* TASKS TO CARRY OUT *
**a)** Answer these from the Milica Mandić profile below:
(i) Which club is she listed with?
(ii) In which city did she win the 2017 World Championships?
(iii) What is her height in meters?
**b)** From the Milica Mandić profile below, quote the passage starting at "Personal information" and ending at "175 lb (79 kg)".

* EXTRACT PROVIDED *

****************************************

Personal information
- Nationality: Serbian
- Born: 6 December 1991 (age 34) Belgrade, SR Serbia, SFR Yugoslavia
- Height: 6 ft 1 in (1.85 m)
- Weight: 175 lb (79 kg)

Sport
- Country: Serbia
- Sport: Taekwondo
- Event: Middleweight
- Club: TK Galeb
- Coached by: Dragan Jović

Medal record
Women's taekwondo
Representing Serbia
Olympic Games
| Gold medal – first place | 2012 London | +67 kg |
| Gold medal – first place | 2020 Tokyo | +67 kg |
World Championships
| Gold medal – first place | 2017 Muju | 73 kg |
| Bronze medal – third place | 2011 Gyeongju | 73 kg |
Grand Prix
| Gold medal – first place | 2014 Manchester | +67 kg |
| Silver medal – second place | 2017 Rabat | +67 kg |
| Silver medal – second place | 2018 Rome | +67 kg |
| Bronze medal – third place | 2014 Suzhou | +67 kg |
| Bronze medal – third place | 2015 Manchester | +67 kg |
| Bronze medal – third place | 2018 Moscow | +67 kg |
European Championships
| Silver medal – second place | 2012 Manchester | 73 kg |
| Silver medal – second place | 2014 Baku | 73 kg |
| Silver medal – second place | 2016 Montreux | 73 kg |
| Silver medal – second place | 2021 Sofia | 73 kg |
European Games
| Silver medal – second place | 2015 Baku | +67 kg |
Mediterranean Games
| Silver medal – second place | 2013 Mersin | +67 kg |
World Junior Championships
| Bronze medal – third place | 2008 İzmir | 68 kg |

= Milica Mandić =

Serbian taekwondo practitioner

Milica Mandić (Милица Мандић, born 6 December 1991) is a Serbian retired taekwondo athlete. She is a two-time Olympic champion in the Women's +67 kg category, having won gold medals at the 2012 and 2020 Summer Olympics. She was also the 2017 world champion in the 73 kg category.

****************************************

* PROVIDED MATERIAL *
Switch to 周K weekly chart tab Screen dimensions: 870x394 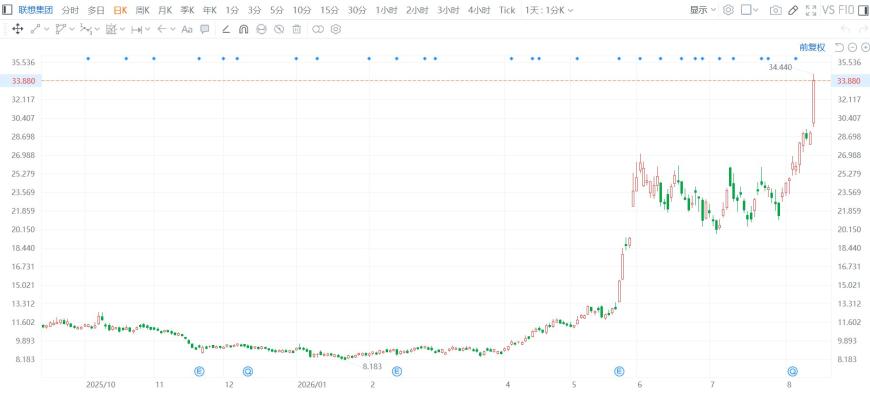tap(143, 10)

****************************************

* ANSWERS TO THE EXERCISE *
**a)**
(i) TK Galeb
(ii) Muju
(iii) 1.85 m

**b)**
Personal information
- Nationality: Serbian
- Born: 6 December 1991 (age 34) Belgrade, SR Serbia, SFR Yugoslavia
- Height: 6 ft 1 in (1.85 m)
- Weight: 175 lb (79 kg)